TRIBUNJAKARTA.COM, JAKARTA - Ketua Komisi Pemilihan Umum (KPU) RI, Arief Budiman mengatakan pihaknya masih menunggu salinan putusan Pengadilan Tata Usaha Negeri (PTUN) Jakarta yang memenangkan Ketua Umum Partai Hanura Oesman Sapta Odang (OSO) dalam gugatan aturan pelarangan pengurus partai sebagai calon anggota DPD RI.
Putusan PTUN Jakarta itu memerintahkan KPU RI membatalkan Surat Keputusan KPU RI Nomor 1130/PL.01.4-Kpt/06/KPU/IX/2018 dan memasukkan OSO dalam DCT (Daftar Calon Tetap) karena tidak ada nama OSO dan SK KPU tersebut.
Namun, Arief mengatakan pihaknya masih harus menunggu salinan putusan PTUN itu untuk melaksanakannya.
“Sampai sekarang kami baru menerima salinan putusan mahkamah konstitusi (MK) dan mahkamah agung (MA), kami masih akan menunggu salinan putusan PTUN, agar sekalian kami pelajari baru kemudian kami membuat keputusan,” ujar Arief, Sabtu (17/11/2018).
Hal itu disampaikan Arief usai menjadi pembicara dalam Koordinasi Nasional KPU RI di Ecovention Ancol, Jakarta Utara.
Arief pun menegaskan pihaknya tak akan gegabah membuat keputusan yang tidak menyandingkan ketiga salinan keputusan itu.
“Pokoknya nanti kami rumuskan setelah menerima putusan PTUN,” pungkasnya.
Upaya Hukum Oso Dipertanyakan
Pakar Hukum Tata Negara Bivitri Susanti mempertanyakan sejumlah upaya hukum yang dilakukan Ketua Umum Partai Hanura, Oesman Sapta Odang alias OSO.
Upaya hukum itu dilakukan setelah KPU RI tidak memasukkan OSO kedalam Daftar Calon Sementara (DCS) DPD RI untuk Pemilu 2019.
Ditambah lagi ada putusan Mahkamah Konstitusi (MK) Nomor 30/PUU-XVI/2018 mengenai larangan pengurus partai politik menjadi anggota DPD RI.
OSO mengajukan gugatan ke Bawaslu RI, Mahkamah Agung, dan Pengadilan Tata Usaha Negara (PTUN).
Namun, langkah itu tidak diikuti pengurus partai politik lainnya yang ingin mencalonkan diri sebagai anggota DPD RI.
"Ada putusan MK menimbulkan syarat baru supaya mundur dari kepengurusan parpol.
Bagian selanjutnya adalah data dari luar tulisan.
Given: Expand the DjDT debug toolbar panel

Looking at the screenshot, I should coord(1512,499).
Dengan itu maka di atas 200 orang bisa memenuhi itu," ujarnya di acara diskusi Sikap KPU dan Potensi Gangguan Pemilu Paska Benturan Putusan MK dan MA serta PTUN dalam Pencalonan Anggota DPD, di Jakarta Pusat, Minggu (18/11/2018).
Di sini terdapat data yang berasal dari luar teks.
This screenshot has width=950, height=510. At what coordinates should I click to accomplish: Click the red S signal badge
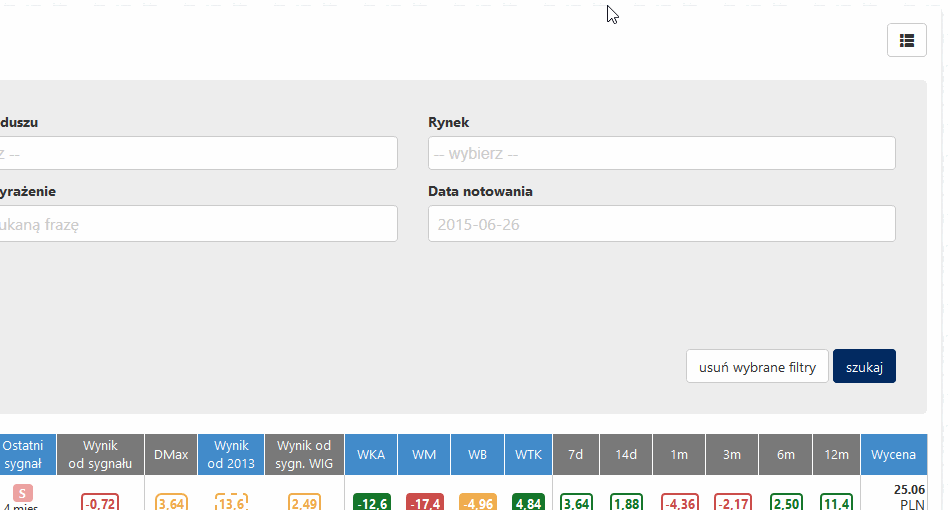coord(24,493)
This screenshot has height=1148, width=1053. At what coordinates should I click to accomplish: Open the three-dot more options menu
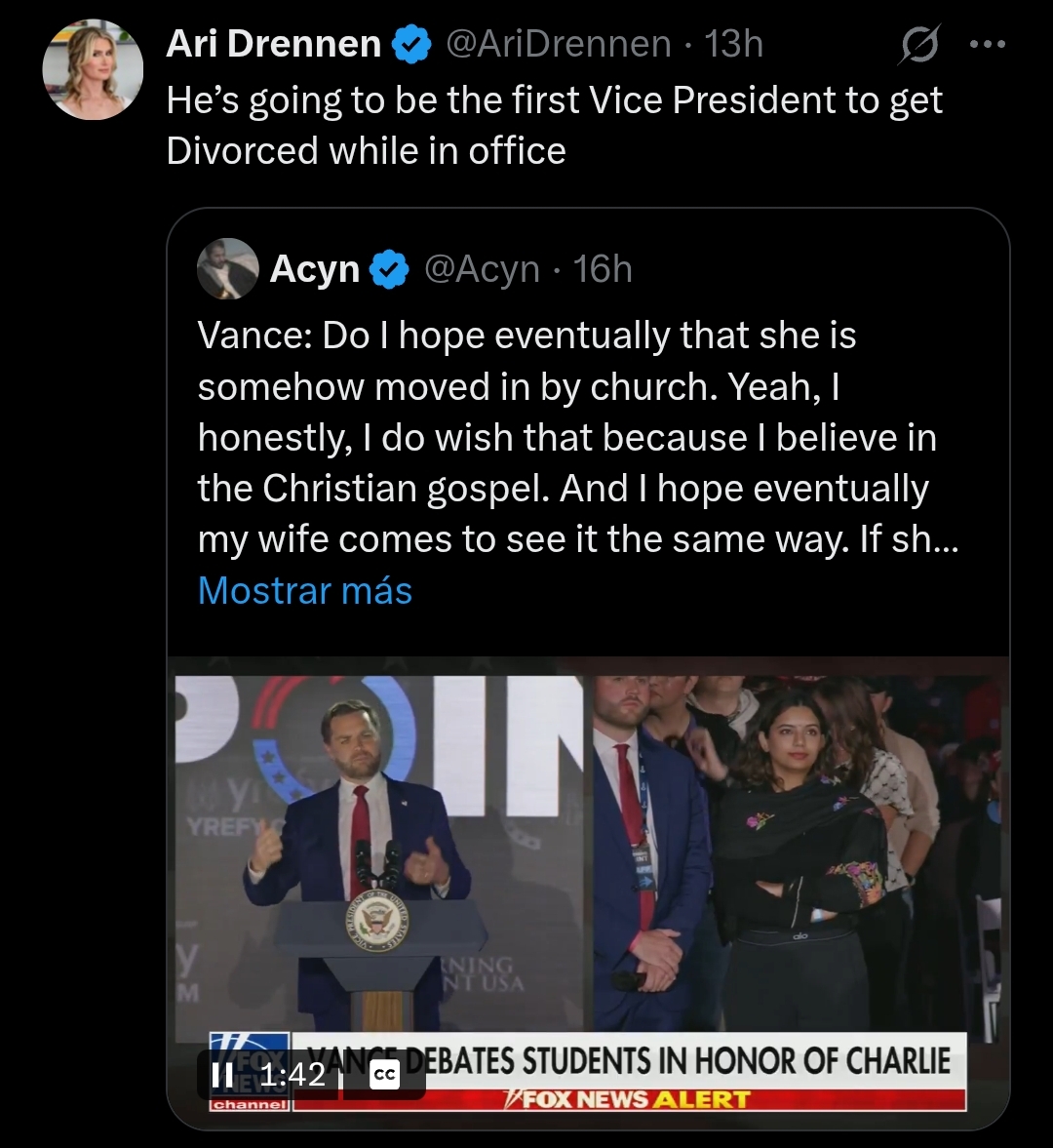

"Calon lain bisa ada yang mundur ada yang memenuhi syarat tambahan bukan pengurus parpol," tambahnya.
Setelah putusan MK dikeluarkan pada 23 Juli 2018, maka putusan lembaga itu secara seketika berlaku.
Sehingga, menurut Bivitri, tidak ada alasan menunda berlakunya putusan tersebut.
Apalagi, kata dia, KPU RI, selaku lembaga penyelenggara pemilu sudah mengirimkan surat pemberitahuan adanya putusan itu kepada KPU di tingkat provinsi.
Sebagai konsekuensi, pengurus parpol yang ingin mencalonkan diri sebagai anggota DPD RI harus membuat surat pengunduran diri dari parpol tersebut.
"Jangan lupa tahap pemilu baru berhenti tahap pendaftaran ketika DCT diumumkan. Putusan MK keluar waktu DCS dan jeda mulai putusan MK keluar sampai DCT lama berminggu-minggu dan ini KPU mengirim surat ke semua calon DCS. Soal retro aktif tidak, karena DCT belum diumumkan," kata dia.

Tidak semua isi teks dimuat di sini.